Children of Men: The Review

"Rule, Britannia! Britannia rule the waves,
Britons never, never, never shall be slaves!"

So goes that famous "Rule Britannia" rhyme, THE marching song of arrogant Victorian imperialism.... The smug mantra that drove the sons of greatest empire the world has ever seen,confident that the sun will never set on their rule. Well, the sun did set indeed when a saint from India and later on an evil psycho from Germany challenged Britain, each in his own unique way. And now, the UK is a pitiful poodle state to the United States, a "has-been", an "Aunty" to Uncle Sam, floundering and imploding due to it's three hundred years of bad Karma. (Tsst. This post ain't gonna talk about "Perfidious Albion" or bore you folks with my tirade against them Brits, who I have a MUCHO GRANDE GIGANTIC problem with...... just let me make an introduction on a personal note, wokay?). Given their glorious history and all that jazz, it amuses me, sometimes in a surreal way, whenever I encounter any work of art (movies/music/literature) which portrays a dystopian or even an ugly, defeated England. The first time I enjoyed the perverse delight was when I watched Ian McKellan's Richard III eleven years ago.... I got further doses with Orwell's incomparable "1984", Robert Harris's "Fatherland", Michael Caine's gangster movie "Get Carter", Alan Moore's epic graphic novel "V for Vendetta", Christian Bale's fantasy sci-fi "Reign of Fire"and Alan Moore's recent work, "Albion".
Now a few hours ago I watched Alfonso Cuaron's latest movie, "Children of Men" which came highly recommended by a pal of mine.

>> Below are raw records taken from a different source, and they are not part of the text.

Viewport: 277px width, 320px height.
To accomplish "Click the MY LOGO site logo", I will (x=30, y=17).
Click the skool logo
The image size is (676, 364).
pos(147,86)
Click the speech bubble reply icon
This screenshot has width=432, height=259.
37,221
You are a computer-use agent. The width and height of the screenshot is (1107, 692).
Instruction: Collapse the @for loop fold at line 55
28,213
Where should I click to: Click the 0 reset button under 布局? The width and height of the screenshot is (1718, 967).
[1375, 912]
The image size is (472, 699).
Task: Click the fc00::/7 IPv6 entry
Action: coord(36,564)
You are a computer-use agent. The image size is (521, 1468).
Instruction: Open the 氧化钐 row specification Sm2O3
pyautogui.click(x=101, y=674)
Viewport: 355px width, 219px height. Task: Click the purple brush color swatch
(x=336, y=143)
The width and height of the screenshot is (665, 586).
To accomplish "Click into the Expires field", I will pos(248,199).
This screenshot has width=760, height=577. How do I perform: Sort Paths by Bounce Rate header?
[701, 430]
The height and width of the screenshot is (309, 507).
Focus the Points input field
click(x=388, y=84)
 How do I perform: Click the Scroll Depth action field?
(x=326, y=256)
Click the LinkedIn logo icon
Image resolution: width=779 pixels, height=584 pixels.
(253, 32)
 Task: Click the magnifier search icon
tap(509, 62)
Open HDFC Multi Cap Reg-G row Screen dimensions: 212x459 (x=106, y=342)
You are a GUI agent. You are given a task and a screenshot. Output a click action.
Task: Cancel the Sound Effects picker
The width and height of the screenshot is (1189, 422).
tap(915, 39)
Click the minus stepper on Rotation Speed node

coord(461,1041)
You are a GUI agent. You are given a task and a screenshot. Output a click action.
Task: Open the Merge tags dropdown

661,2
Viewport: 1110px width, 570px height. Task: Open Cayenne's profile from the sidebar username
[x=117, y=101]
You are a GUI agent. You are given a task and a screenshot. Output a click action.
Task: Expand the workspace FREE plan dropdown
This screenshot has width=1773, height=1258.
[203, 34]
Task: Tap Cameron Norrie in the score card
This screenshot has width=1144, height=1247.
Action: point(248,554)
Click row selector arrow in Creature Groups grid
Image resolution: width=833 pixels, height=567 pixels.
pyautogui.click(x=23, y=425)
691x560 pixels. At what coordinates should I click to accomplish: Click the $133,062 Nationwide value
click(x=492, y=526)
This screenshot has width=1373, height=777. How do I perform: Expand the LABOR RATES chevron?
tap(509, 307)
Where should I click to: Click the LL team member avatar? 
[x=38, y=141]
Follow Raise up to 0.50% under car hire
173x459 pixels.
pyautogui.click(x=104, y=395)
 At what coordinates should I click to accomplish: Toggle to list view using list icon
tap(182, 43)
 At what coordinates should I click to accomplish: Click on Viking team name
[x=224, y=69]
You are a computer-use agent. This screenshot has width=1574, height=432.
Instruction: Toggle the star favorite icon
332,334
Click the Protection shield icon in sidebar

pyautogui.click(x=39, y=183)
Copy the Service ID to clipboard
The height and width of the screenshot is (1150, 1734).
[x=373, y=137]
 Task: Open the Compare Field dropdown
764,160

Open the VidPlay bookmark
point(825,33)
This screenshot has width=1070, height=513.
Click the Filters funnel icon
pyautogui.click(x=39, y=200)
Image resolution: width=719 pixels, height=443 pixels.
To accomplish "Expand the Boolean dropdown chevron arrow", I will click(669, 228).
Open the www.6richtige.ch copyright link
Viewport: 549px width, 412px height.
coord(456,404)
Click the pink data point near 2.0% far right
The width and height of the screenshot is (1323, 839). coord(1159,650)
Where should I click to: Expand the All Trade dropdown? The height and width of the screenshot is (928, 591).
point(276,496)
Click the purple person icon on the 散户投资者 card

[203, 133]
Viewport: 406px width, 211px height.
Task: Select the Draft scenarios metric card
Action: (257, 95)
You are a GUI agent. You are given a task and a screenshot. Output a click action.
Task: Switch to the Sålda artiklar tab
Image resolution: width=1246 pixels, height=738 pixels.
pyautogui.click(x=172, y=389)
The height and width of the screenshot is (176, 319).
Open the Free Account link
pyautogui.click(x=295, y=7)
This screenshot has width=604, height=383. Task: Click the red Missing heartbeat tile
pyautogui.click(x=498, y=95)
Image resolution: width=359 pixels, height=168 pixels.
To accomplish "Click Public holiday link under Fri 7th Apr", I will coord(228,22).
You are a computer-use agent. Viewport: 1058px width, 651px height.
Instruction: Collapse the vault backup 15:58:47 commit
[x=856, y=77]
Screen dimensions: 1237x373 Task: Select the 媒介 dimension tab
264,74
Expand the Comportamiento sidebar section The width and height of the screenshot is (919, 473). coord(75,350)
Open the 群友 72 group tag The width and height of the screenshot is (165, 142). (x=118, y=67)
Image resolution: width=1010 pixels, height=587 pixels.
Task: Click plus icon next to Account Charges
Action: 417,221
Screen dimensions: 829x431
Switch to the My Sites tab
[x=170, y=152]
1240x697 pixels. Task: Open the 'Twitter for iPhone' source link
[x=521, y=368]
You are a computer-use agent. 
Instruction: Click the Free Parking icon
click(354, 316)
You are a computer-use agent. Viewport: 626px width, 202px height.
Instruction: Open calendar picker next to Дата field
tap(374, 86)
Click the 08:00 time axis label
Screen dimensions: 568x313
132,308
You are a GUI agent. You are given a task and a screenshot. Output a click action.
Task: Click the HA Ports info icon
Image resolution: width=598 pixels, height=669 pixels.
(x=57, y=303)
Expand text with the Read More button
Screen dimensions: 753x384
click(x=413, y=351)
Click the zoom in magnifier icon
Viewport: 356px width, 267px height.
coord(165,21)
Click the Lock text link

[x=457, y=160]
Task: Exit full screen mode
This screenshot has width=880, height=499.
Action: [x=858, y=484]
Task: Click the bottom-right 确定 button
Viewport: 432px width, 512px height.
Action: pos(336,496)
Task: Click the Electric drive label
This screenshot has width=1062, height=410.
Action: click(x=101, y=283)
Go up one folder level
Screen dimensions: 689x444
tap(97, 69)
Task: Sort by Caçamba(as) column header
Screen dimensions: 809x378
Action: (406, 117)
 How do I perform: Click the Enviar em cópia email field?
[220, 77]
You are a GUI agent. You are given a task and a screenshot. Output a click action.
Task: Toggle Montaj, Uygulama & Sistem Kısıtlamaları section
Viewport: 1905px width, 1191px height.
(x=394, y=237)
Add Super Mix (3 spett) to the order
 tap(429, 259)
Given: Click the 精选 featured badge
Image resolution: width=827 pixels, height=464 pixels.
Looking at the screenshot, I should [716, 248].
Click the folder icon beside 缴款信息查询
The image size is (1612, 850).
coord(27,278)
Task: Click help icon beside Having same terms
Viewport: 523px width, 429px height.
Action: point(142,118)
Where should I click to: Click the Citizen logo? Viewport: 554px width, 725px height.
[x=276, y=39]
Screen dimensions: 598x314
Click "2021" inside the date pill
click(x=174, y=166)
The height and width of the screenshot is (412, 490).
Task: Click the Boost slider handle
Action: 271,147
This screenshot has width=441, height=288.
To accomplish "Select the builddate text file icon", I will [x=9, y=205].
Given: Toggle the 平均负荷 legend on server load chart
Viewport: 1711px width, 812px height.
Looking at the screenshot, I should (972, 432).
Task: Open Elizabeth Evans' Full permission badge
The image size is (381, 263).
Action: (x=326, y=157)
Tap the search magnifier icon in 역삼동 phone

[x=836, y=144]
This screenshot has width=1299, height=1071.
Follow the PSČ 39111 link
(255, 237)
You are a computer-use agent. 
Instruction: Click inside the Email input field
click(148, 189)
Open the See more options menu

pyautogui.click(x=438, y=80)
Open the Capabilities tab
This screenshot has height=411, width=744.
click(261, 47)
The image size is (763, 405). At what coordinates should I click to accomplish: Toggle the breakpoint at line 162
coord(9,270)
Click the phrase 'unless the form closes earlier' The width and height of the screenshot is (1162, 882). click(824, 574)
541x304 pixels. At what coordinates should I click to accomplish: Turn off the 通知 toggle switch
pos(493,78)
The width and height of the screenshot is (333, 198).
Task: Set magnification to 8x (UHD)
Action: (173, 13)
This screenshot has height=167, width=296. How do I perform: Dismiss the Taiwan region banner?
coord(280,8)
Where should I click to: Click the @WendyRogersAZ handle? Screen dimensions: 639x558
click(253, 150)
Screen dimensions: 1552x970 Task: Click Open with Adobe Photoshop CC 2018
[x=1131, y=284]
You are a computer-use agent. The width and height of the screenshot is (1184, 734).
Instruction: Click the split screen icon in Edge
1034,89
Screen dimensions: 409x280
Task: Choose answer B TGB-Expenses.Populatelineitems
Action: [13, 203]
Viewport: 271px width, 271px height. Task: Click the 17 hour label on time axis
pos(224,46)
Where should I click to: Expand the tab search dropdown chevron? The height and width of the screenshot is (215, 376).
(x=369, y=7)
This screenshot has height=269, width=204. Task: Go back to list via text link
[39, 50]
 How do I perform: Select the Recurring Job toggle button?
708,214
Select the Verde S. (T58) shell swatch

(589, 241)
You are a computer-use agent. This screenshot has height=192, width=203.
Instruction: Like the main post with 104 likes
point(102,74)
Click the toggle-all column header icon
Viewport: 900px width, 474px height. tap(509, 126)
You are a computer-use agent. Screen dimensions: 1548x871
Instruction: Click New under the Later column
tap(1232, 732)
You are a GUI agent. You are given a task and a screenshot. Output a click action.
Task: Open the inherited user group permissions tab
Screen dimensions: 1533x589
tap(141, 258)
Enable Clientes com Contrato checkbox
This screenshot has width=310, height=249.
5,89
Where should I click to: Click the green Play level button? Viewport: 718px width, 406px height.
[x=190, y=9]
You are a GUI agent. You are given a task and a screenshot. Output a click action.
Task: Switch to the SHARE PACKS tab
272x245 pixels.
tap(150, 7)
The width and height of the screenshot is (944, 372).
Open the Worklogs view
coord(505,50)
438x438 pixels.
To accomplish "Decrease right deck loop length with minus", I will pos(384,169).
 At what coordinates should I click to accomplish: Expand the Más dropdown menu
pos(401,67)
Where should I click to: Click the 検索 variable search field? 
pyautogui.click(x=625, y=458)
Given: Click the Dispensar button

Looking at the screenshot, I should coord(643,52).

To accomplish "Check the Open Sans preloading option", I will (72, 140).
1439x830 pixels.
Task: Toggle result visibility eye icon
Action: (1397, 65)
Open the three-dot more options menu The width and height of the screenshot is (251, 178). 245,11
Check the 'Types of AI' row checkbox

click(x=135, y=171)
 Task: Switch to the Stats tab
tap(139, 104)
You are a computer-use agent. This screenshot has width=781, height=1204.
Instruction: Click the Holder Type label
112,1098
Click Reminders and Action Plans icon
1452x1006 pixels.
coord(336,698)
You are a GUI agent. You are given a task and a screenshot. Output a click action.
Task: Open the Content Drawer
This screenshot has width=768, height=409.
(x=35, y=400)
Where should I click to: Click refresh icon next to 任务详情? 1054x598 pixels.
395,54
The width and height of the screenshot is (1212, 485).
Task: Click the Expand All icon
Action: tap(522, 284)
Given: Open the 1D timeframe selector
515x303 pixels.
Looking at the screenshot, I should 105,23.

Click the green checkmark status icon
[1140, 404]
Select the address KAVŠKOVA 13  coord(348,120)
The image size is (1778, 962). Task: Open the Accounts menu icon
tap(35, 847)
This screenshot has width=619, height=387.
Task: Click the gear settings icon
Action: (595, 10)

This film is set in a dystopic Britain (yaaaaaaaaaay!) in a bleak near future where a pandemic obliterates every last child and render mankind totally infertile. Now this is where the similarities to Ms. Phyllis James's original novel effectively ends..... Curaon's contribution is in converting this run of the mill sci-fi into a deep, layered and sensitive work of art. A movie where each shot make us think, if not shock one outright. This time the picture of a bleak, chaotic Britain didn't make me feel ummmmm, delighted; the themes were too painfully obvious, the "possible near future" too close for comfort, the threats and violence depicted too close to home and the shade of the whole world a tad too grey...................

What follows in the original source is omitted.